■ TAREFA PROPOSTA 1
Transcreva sem nenhuma alteração todas as linhas dos registros apresentados mais abaixo, depois do texto. Deixe as imagens de fora da resposta.
-*-*-
O Estado absolutista
O Antigo Regime, típico da Idade Moderna, compõe-se dos seguintes elementos: capitalismo comercial, política mercantilista, sistema colonial, sociedade estamental, Estado absolutista, intolerância religiosa e laicização cultural. O absolutismo, com seu soberano autocrático, caracteriza esse conjunto e até mesmo o simboliza. Não se trata de um simples Estado de transição entre o Estado feudal e o Estado burguês emergente da Revolução Francesa do século XVIII.
-*-*-
■ TAREFA PROPOSTA 2
Reproduza palavra por palavra o trecho do texto sobre o Estado absolutista que começa nas palavras que contêm "O Estado absolutista" e termina depois de "do século XVIII.".

[Dados extraídos de uma coleção]
-*-*-
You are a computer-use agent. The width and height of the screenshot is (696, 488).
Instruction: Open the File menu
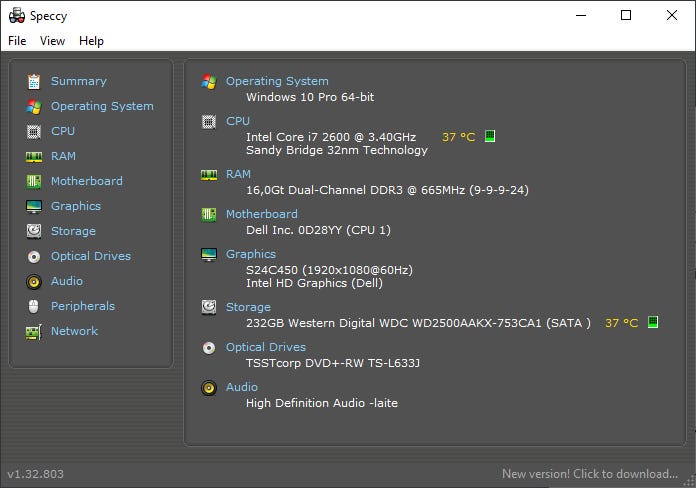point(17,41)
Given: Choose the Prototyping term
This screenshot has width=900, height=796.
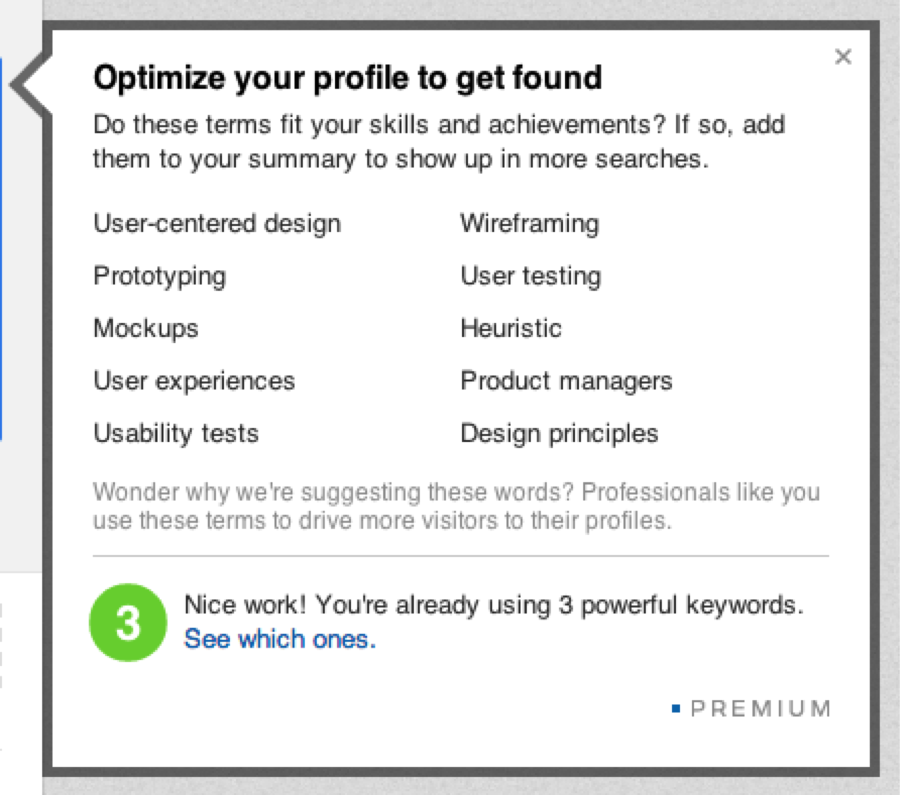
-*-*-
■ RESPOSTA CORRETA 1
You are a computer-use agent. The width and height of the screenshot is (696, 488).
Instruction: Open the File menu
point(17,41)
Given: Choose the Prototyping term
This screenshot has width=900, height=796.

■ RESPOSTA CORRETA 2
O Estado absolutista
O Antigo Regime, típico da Idade Moderna, compõe-se dos seguintes elementos: capitalismo comercial, política mercantilista, sistema colonial, sociedade estamental, Estado absolutista, intolerância religiosa e laicização cultural. O absolutismo, com seu soberano autocrático, caracteriza esse conjunto e até mesmo o simboliza. Não se trata de um simples Estado de transição entre o Estado feudal e o Estado burguês emergente da Revolução Francesa do século XVIII.